Let's try our network on a problem that's a bit harder!

Here, we'll train a neural network with a couple of hidden layers before the final sigmoid.  This lets the network learn non-linear decision boundaries.

Try playing around with the hyperparameters to get a feel for what happens if you set the learning rate too big (or too small), or if you don't give the network enough capacity (i.e. hidden layers and width).

In [9]:
reload(graph_test)
X_train, y_train, X_test, y_test = graph_test.generate_non_linear_data(1000, 10)
plt.scatter(X_train[:,0], X_train[:,1], c=y_train, cmap='bwr')

In [10]:
hidden_layers = [10, 10]
batch_size = 50
epochs = 2000
learning_rate = 0.001
predictions = graph.train_nn(X_train, y_train, X_test, hidden_layers, batch_size, epochs, learning_rate)

In [11]:
plt.scatter(X_test[:,0], X_test[:,1], c=predictions, cmap='bwr')

That looks pretty good!

Let's compare the predictions vs. the labels and see what we got wrong...

In [12]:
plt.scatter(X_test[:,0], X_test[:,1], c=(predictions==y_test), cmap='bwr')

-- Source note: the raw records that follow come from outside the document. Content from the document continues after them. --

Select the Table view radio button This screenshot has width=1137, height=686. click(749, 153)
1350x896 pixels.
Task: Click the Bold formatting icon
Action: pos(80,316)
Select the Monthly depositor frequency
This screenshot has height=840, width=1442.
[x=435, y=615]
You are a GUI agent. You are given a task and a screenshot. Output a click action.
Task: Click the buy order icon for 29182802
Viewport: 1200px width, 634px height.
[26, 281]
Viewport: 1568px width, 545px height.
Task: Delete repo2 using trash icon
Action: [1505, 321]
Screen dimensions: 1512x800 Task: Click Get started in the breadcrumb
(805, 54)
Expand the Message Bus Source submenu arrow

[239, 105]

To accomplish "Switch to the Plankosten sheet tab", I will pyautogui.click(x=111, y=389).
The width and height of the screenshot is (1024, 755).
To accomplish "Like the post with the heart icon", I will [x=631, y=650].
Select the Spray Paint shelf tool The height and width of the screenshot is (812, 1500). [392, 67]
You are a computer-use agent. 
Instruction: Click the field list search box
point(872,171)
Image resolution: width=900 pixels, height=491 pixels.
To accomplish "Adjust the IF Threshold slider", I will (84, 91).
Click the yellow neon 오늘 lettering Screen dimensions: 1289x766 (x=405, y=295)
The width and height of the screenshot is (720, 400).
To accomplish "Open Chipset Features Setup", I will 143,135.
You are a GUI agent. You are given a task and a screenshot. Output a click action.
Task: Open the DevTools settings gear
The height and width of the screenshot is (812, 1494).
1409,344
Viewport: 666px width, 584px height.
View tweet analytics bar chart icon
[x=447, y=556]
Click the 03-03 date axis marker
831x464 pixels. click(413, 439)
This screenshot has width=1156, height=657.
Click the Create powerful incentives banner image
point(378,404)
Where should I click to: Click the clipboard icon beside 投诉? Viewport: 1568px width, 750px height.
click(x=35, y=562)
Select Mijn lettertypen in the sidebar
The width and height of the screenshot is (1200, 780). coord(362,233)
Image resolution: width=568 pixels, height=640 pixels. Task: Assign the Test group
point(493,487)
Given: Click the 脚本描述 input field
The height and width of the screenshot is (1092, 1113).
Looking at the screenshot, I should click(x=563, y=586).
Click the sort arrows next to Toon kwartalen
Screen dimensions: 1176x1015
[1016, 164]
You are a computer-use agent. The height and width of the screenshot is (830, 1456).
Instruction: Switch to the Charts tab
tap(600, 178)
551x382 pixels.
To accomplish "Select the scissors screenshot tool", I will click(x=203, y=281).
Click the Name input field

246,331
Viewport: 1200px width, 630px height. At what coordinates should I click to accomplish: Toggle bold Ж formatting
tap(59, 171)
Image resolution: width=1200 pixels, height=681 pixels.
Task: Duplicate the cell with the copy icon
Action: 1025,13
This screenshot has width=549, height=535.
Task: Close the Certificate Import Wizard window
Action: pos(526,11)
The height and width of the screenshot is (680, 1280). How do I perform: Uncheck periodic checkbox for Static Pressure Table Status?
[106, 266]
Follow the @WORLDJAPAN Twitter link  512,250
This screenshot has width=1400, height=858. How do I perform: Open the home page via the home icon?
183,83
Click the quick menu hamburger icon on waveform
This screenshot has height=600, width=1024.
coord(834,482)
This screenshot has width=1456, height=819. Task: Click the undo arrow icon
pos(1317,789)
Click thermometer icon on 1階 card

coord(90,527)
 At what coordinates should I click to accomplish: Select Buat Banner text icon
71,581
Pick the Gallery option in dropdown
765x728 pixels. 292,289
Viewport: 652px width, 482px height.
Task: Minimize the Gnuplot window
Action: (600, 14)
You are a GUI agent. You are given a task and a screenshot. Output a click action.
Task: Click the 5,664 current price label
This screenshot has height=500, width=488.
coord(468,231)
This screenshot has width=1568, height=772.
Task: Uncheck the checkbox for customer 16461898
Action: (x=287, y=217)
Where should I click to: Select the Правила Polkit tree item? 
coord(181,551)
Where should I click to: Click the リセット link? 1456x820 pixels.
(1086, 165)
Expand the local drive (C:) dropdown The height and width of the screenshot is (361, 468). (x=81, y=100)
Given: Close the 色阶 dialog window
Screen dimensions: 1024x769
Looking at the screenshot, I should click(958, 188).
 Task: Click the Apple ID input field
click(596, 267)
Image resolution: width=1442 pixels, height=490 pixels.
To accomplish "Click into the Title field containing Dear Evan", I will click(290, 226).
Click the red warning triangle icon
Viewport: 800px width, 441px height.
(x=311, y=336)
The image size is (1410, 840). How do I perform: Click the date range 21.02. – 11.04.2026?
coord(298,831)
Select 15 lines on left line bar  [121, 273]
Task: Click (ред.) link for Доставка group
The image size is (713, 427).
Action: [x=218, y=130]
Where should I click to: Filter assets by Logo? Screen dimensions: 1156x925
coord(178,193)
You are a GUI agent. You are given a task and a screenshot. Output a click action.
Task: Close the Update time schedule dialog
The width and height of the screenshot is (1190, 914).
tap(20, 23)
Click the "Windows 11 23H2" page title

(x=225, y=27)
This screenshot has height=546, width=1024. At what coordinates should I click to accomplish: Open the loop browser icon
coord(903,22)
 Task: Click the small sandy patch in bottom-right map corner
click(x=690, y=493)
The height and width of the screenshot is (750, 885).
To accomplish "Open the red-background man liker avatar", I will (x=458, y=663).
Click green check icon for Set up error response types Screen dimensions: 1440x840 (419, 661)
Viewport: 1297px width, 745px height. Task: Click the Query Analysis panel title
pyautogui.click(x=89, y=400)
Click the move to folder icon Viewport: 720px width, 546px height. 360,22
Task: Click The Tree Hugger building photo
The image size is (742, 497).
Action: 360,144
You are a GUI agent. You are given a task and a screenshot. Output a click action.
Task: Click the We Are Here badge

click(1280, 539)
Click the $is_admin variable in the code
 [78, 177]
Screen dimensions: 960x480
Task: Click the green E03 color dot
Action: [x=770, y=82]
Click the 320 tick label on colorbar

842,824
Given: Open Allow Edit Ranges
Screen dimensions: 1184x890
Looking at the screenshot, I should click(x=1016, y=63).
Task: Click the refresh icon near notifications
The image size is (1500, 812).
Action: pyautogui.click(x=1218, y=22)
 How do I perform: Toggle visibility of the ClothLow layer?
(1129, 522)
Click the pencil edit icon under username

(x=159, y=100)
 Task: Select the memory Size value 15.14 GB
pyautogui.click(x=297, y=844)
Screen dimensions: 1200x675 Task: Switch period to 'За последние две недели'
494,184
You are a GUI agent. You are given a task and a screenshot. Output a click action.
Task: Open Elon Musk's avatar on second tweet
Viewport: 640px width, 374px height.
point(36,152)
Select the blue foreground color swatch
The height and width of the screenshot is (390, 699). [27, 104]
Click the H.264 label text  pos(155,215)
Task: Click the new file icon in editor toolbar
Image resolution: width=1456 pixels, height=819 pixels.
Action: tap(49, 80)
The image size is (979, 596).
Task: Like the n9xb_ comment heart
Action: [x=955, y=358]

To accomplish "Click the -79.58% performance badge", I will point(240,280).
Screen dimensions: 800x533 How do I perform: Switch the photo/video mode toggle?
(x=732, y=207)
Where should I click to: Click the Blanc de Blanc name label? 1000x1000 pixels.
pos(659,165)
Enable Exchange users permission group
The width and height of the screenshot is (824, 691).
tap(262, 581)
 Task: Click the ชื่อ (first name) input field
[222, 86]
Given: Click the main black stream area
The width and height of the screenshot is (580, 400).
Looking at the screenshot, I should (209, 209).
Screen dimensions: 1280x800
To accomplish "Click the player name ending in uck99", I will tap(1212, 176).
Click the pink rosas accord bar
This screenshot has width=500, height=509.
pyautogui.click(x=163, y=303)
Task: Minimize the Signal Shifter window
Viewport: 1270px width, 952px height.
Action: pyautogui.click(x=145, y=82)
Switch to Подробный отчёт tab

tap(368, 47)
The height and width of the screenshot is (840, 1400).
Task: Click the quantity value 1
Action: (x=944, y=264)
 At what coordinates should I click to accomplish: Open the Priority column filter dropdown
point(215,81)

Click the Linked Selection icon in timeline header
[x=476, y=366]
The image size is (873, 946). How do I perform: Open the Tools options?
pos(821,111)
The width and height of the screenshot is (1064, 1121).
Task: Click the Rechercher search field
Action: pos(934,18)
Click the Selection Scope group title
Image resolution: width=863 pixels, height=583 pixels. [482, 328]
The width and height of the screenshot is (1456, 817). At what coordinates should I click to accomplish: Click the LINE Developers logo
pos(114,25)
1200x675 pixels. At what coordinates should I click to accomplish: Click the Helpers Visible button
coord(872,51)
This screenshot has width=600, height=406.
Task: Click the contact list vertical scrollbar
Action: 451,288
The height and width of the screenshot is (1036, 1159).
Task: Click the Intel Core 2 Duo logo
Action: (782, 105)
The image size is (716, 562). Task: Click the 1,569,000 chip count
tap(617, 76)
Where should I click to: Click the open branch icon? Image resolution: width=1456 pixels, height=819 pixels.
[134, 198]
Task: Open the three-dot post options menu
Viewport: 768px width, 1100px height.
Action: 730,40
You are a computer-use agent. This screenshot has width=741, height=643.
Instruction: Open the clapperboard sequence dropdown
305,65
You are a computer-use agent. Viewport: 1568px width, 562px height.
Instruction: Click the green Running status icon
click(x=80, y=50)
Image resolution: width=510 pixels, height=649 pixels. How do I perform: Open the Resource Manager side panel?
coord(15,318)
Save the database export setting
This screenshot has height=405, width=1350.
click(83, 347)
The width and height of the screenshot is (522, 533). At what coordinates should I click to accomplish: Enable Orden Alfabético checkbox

Only a tiny number of errors (hopefully!).  Good work!

## Congratulations

You have implemented a deep neural network using tensorflow!

One remaining API you may want to take a look at is [tf.nn.embedding_lookup](https://www.tensorflow.org/versions/r0.11/api_docs/python/nn.html#embedding_lookup).  It is simply an op that takes a variable (like the "w" you did in your affine layer) and returns a column from it.  This will be useful later when we "embed" words into vector space.  We'll have our embedding table as a single variable with dimensions `[#words x word_vector_length]` and we'll use this op to select word vectors from it efficiently.